Someone asked me to keep a list of drugs which looked like they would work against COVID. Wikipedia has a list, a bit outdated. I plan to do more work on this in the future.
These are certainly good:
- Dexamethasone, 17% mortality reduction
- IL-6 blockers, 24% mortality reduction on top of dexamethasone
- Remdesivir (AKA Veklury), injected. There was some controversy about its effectiveness, especially given its cost, but a more recent study found it cut the chance of going on a ventilator by half.
- Mono- or poly-clonal antibodies:
- Bamlanivimab (LY-CoV555) plus Etesevimab (LY-CoV016) (together) — monoclonal antibodies (co-developed by Vancouver company AbCellera!} reduced hospitalization/death by 85%-87%. Unfortunately, it takes an infusion, which is a PITA to administer. They do not work against Omicron.
- Sotrovimab (VIR7831) from GSK (which this article and says still works well against Omicron! This preprint says it has slightly reduced efficiency against Omicron.)

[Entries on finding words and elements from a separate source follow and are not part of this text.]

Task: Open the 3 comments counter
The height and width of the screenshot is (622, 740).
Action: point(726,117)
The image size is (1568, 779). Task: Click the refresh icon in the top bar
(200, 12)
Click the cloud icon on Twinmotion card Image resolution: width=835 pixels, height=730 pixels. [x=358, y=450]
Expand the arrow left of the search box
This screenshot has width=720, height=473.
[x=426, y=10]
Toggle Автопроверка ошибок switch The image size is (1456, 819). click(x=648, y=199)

- Casirivimab plus imdevimab (REGEN-COV from Regeneron) — does not work against Omicron.
- Tixagevimab (AZD1061) and cilgavimab (AZD8895) (in combination named Evusheld from AZ, AKA AZD7442), approved by the US FDA on 10 Dec 2021. This preprint says that neither neutralize Omicron, but this press release says that Evusheld does neutralize Omicron.

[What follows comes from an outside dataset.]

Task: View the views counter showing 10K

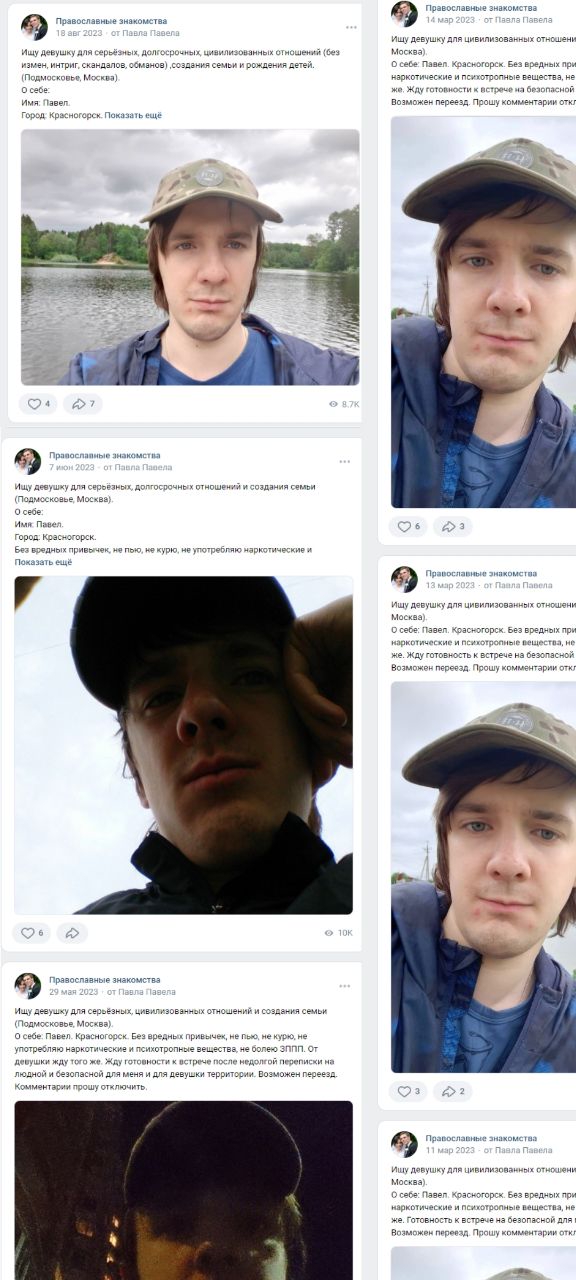Action: (x=338, y=933)
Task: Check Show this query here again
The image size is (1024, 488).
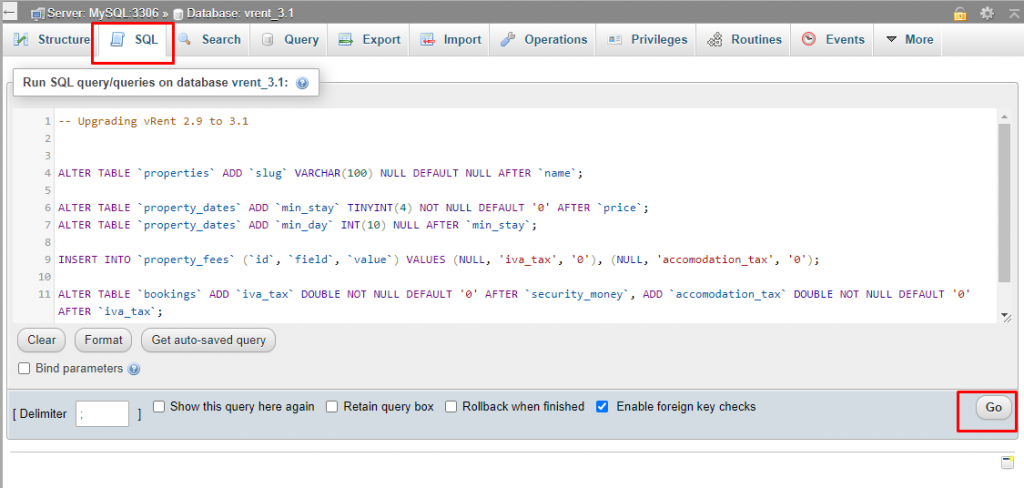Action: (159, 407)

- DXP-604, a Chinese monoclonal antibody, works at a reduced level against Omicron.
- BRII-196 is in phase 2 trials.
- Oral therapies:
- Pfizer’s Paxlovid, a protease inhibitor, is 89% effective against severe disease. Probably will cost ~US$500 per treatment course. It was approved for emergency use in the EU on 2021-12-16, in the USA on 2021-12-22, and in Canada on 2022-01-17.
- Marck’s molnupiravir (trade name Lagevrio) is 30% effective against severe disease (originally it was 50%, but I guess they redid their calculations or somethign). It works by mutating the virus to death. Approved 4 November by the UK. Probably will cost ~US$700 per treatment course.
- Preliminary results for Novartis’ ensovibep say that it’s 78% effective at preventing hospitalization.
These might be good:
- peginterferon lambda
- tocilizumab — One study said it was good, another study said it was not. The editors tried to figure out why.
- inhaled budesonide — one study says that it reduces hospitalization, fever, recovery period
- amodiaquine (an antimalarial) shows good results in hamsters
- ADG20, a monoclonal antibody
These have been proven to be unhelpful:
- Convalescent plasma
- Colchicine — old drug for gout, sometimes used for cardiac issues — not statistically significant. This very large RECOVERY study shows it doesn’t help.
Fluvoxamineis a selective serotonin reuptake inhibitor, cheap (~US$10 per course of treatment), and already approved (for depression). It looked good in initial studies, but a larger study found no benefit. Ivermectin– Suppresses COVID in vitro, but at levels higher than are approved in humans. In vivo studies have not yet shown that it helps.
- Vitamin D – There are a lot of small studies which show that Vitamin D is really useful (or perhaps that Vitamin D deficiency — which is very common — is really bad if you catch COVID). Larger studies are underway but have not yet proved anything.